Teammate, student, friend: College remembers Gutenberg| November 29, 2007
Smart, athletic, generous, handsome, funny, irreverent, competitive, loving and loyal. A brother, son, teacher, student and friend. In his 18 years, Ben Gutenberg was all of these things and more, family and friends said Thursday.
The College of William and Mary freshman, who died Nov. 27 from injuries sustained in a car accident earlier this month, was remembered this morning during a memorial service at the Wren Chapel. More than 100 people from the College community and beyond filled the chapel.
At the ceremony, Gutenberg was described as a believer in heroes “who used their extraordinary talents to shape the world in which they lived in for the better, as Ben would have done,” said William and Mary President Gene R. Nichol. “This much we know, which makes this loss the harder.”
Gutenburg, a member of the College’s fencing team, was traveling with the team to a competition in Pennsylvania Nov. 10 when the accident occurred near Richmond. Beloved long-time fencing coach Pete S. Conomikes was killed in the accident, and three students, including Gutenberg, were injured. Since the accident, the two other members of the fencing club were treated and released from the Virginia Commonwealth University Medical Center, but Gutenberg remained hospitalized there in critical condition. He passed away on Tuesday.
Gutenberg’s father, Jeff, spoke at the service and thanked the fencing team and others at the College for their support in the weeks following the accident. He said the family was greatly uplifted by the outpouring of support.
Jeff said that when his son, a graduate of McQuaid Jesuit High School in Rochester, New York, decided to go to William and Mary, they knew what to expect in terms of academics, but didn’t know what the other students would be like.
“We’ve learned the answer to that question during the last 20 days, and what a great impression they have made on us,” he said. “Our admiration began from the first moments we got to the hospital late on that Saturday night and found a large number of the teammates there.”
In the days and weeks that followed, classmates, teammates, members of the College staff and administration all visited the hospital and offered whatever support they could to the family.
“They sent cards, made postings on Facebook, some even brought parents and siblings – in short they did everything they could to show their friendship and concern,” said Jeff.
“As we move forward and try to live happy and fulfilling lives without Ben, we will have comfort in knowing how happy he was here at William and Mary,” Jeff said.
During the memorial, members of the fencing team raised their weapons in a final salute to Gutenberg. Many of the teammates wore black armbands bearing the initials of their coach and teammate.
Tom Hennig, a senior and one of the team’s co-captains, spoke about Gutenberg’s ability as both a teacher in fencing and as a student of the sport. In a few short months at the College, Gutenberg had made a strong impression on his teammates.
“Ben was good enough to understand everything about fencing but at the same time he was humble enough and driven enough to work on whatever technique he needed to improve,” said Hennig.
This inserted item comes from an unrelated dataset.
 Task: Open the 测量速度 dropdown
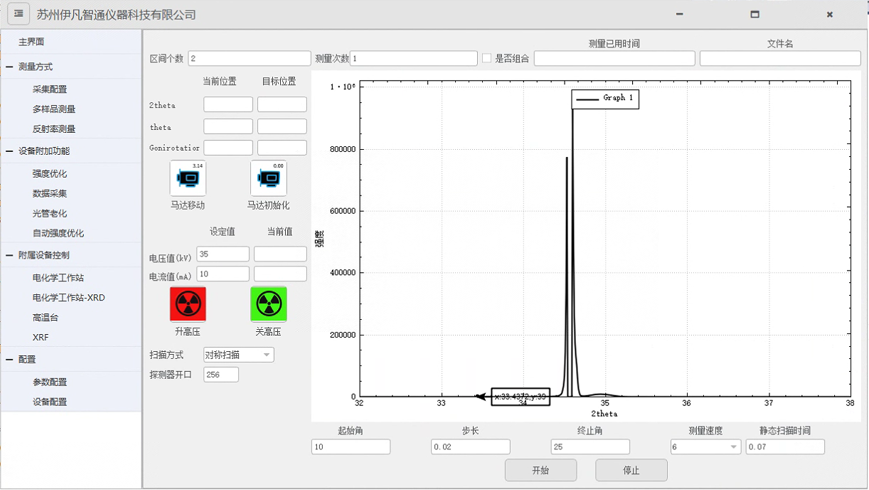705,447
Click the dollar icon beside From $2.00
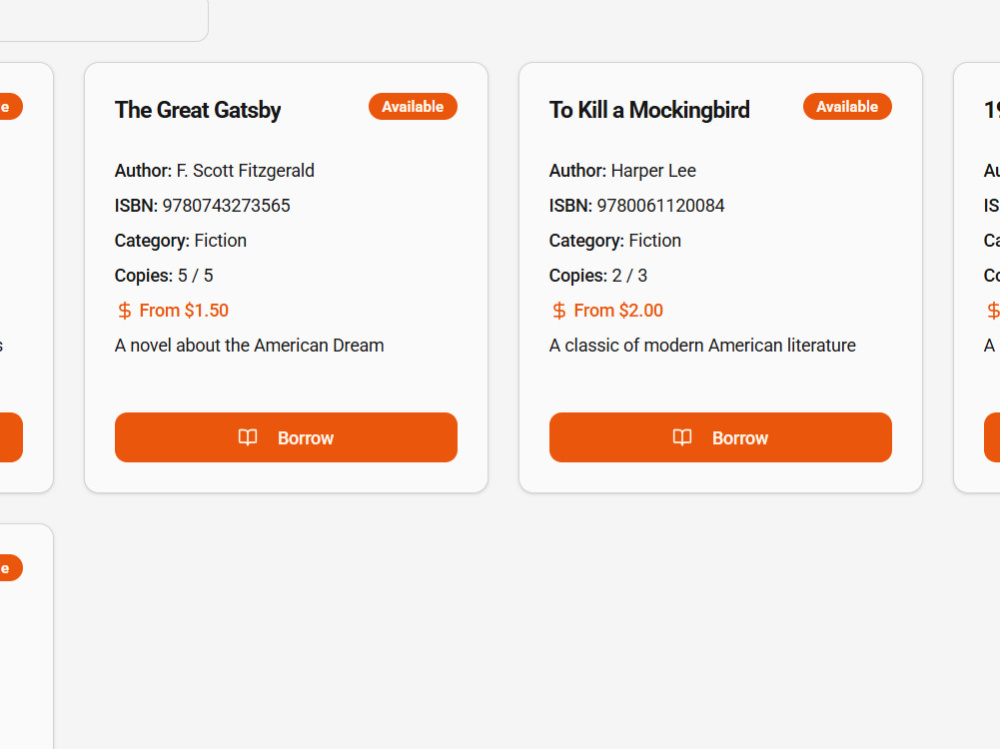The image size is (1000, 749). pos(559,311)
Hennig also noted Gutenberg’s humor and his quality of character.
“What struck me, and I think a lot of the other guys on the team, was realizing how much of a genuinely nice person Ben was,” said Hennig.
He recalled how one night, a friend was over cooking dinner for a group when the spaghetti began to burn. Gutenberg stepped in and saved the meal. When Hennig spoke to Gutenberg later to thank him for saving the dinner, he received an unexpected reply.
“He looked at me and said, ‘I really didn’t care about the spaghetti, I just really didn’t want the other guy to be made fun of.’ I think that really epitomizes Ben,” he said.
Hennig said the team will greatly miss their teammate, teacher, student and friend.
“It was an honor to know Ben Gutenberg,” he said.
Nichol praised the fencing team for their resilience, character and commitment to one another during the weeks following the accident.
“Your burden now is a heavy one. It will remain so. But also we should resolve that we now compete and strive and excel as focused fencers and beyond under Ben’s banner,” said Nichol.
At the end the memorial service, organ donation pins depicting a heart and green ribbon were provided for attendees to take with them. In a final act that showed the kind of caring he was known for, Gutenberg donated his organs.
As he closed his remarks, Nichol challenged those at the memorial to honor the life of “one unfairly taken.”
“To make, as Ben would, a difference in the quality of our shared and too often precarious lives. To hold fast to life itself, with each precious moment in it. To hold fast to our possibilities. To hold fast to one another. To the promise of this place and the promise of Ben’s joy, of his greatness, of his power,” he said. “That challenge, that necessity that obligation will remain our own. Ben Gutenberg would have us embrace it. We can do no other.”